Gli addetti ai lavori in passato hanno lamentato sistematicamente una scarsa attenzione degli organi di informazione e quindi dell'opinione pubblica per la politica internazionale. Spesso abbiamo criticato la visione angusta, strettamente nazionale, di fenomeni ed eventi esteri che pure ci toccavano direttamente, mentre le complesse alchimie della politica interna italiana monopolizzavano la scena mediatica.

Erano gli anni in cui nei nostri telegiornali, prima di ascoltare una notizia dall'estero, eravamo costretti a inghiottire disciplinatamente lunghi e indigesti panini di politica interna. Negli anni in cui nasceva lo IAI ci voleva un asso della comunicazione moderna come Ruggero Orlando per far entrare nelle case degli italiani una rinfrescante brezza straniera.

Oggi quell'Italia in bianco e nero è solo un ricordo sbiadito e un po' struggente. Abbiamo vissuto e ormai metabolizzato la rivoluzione digitale, l'azzeramento del tempo e dello spazio. Ma soprattutto abbiamo assistito a mutamenti epocali sulla scena mondiale, a lungo ibernata nella logica bi-polare, poi di colpo sciolta da condizionamenti, contrappesi e deterrenze e pertanto suscettibile di muoversi in direzioni imprevedibili, incerte, spesso minacciose, con contraccolpi diretti sulla nostra vita quotidiana. Guerre, migrazioni, terrorismo, crisi economiche scandiscono ora il nostro tempo e la laboriosa ricerca di modelli e strumenti nuovi per far fronte alle tante sfide.

▸ DATI ESTRATTI
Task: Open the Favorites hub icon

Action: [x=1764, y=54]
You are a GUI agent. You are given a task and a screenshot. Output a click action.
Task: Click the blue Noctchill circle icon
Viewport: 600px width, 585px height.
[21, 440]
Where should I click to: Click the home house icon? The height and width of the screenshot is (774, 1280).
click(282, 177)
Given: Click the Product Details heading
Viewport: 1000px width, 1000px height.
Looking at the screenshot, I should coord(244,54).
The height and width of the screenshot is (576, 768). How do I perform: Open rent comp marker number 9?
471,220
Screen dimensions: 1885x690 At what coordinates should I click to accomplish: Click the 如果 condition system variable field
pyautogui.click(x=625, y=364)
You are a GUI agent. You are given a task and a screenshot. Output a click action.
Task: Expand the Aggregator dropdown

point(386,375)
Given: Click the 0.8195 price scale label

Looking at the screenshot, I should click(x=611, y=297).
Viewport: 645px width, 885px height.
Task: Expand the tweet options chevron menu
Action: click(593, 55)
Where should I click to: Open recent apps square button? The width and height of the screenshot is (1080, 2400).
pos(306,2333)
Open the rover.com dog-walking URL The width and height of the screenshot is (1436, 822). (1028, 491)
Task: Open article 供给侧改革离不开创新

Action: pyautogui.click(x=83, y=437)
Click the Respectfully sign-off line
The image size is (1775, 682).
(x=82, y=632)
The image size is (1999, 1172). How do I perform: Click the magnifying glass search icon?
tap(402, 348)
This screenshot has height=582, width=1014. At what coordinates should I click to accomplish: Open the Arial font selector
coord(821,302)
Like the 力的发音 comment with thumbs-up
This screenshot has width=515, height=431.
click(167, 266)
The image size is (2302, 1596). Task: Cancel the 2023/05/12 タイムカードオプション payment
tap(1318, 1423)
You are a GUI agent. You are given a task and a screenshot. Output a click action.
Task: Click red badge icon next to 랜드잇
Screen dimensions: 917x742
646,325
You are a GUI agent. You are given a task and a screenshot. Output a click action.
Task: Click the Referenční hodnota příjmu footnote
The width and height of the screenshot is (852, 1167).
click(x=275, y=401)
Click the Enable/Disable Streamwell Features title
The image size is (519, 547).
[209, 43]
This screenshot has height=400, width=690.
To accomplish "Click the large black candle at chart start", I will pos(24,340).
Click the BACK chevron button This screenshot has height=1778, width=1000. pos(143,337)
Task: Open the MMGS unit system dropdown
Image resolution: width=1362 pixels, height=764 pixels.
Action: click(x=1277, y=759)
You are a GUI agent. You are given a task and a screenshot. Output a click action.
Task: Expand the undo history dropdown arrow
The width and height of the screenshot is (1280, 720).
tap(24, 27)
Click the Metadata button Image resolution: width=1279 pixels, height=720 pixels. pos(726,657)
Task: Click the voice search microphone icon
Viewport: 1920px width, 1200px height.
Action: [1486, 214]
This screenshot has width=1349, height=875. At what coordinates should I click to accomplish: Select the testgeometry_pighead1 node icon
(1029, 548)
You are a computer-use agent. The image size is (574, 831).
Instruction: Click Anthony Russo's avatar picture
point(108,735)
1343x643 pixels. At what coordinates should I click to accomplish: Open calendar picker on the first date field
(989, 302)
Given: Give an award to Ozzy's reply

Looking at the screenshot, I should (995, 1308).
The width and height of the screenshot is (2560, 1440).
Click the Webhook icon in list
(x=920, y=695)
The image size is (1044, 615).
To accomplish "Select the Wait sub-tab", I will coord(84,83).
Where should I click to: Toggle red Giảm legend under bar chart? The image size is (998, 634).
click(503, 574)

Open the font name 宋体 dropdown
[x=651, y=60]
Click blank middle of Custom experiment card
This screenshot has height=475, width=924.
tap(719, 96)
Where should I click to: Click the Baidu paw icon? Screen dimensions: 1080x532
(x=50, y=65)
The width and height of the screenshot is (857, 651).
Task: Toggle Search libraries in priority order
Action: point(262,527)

▸ ISTRUZIONI DI LAVORO
- a) Ricopia senza modifiche la parte del brano che comincia con le parole "Gli addetti ai" e si ferma dopo "rinfrescante brezza straniera.".
- b) Traduci in inglese questa frase del brano: «Oggi quell'Italia in bianco e nero è solo un ricordo sbiadito e un po' struggente.»
Il materiale è indipendente dal brano.

▸ SOLUZIONI DEI COMPITI
- a)
Gli addetti ai lavori in passato hanno lamentato sistematicamente una scarsa attenzione degli organi di informazione e quindi dell'opinione pubblica per la politica internazionale. Spesso abbiamo criticato la visione angusta, strettamente nazionale, di fenomeni ed eventi esteri che pure ci toccavano direttamente, mentre le complesse alchimie della politica interna italiana monopolizzavano la scena mediatica.

Erano gli anni in cui nei nostri telegiornali, prima di ascoltare una notizia dall'estero, eravamo costretti a inghiottire disciplinatamente lunghi e indigesti panini di politica interna. Negli anni in cui nasceva lo IAI ci voleva un asso della comunicazione moderna come Ruggero Orlando per far entrare nelle case degli italiani una rinfrescante brezza straniera.

- b) Today that black-and-white Italy is only a faded and somewhat poignant memory.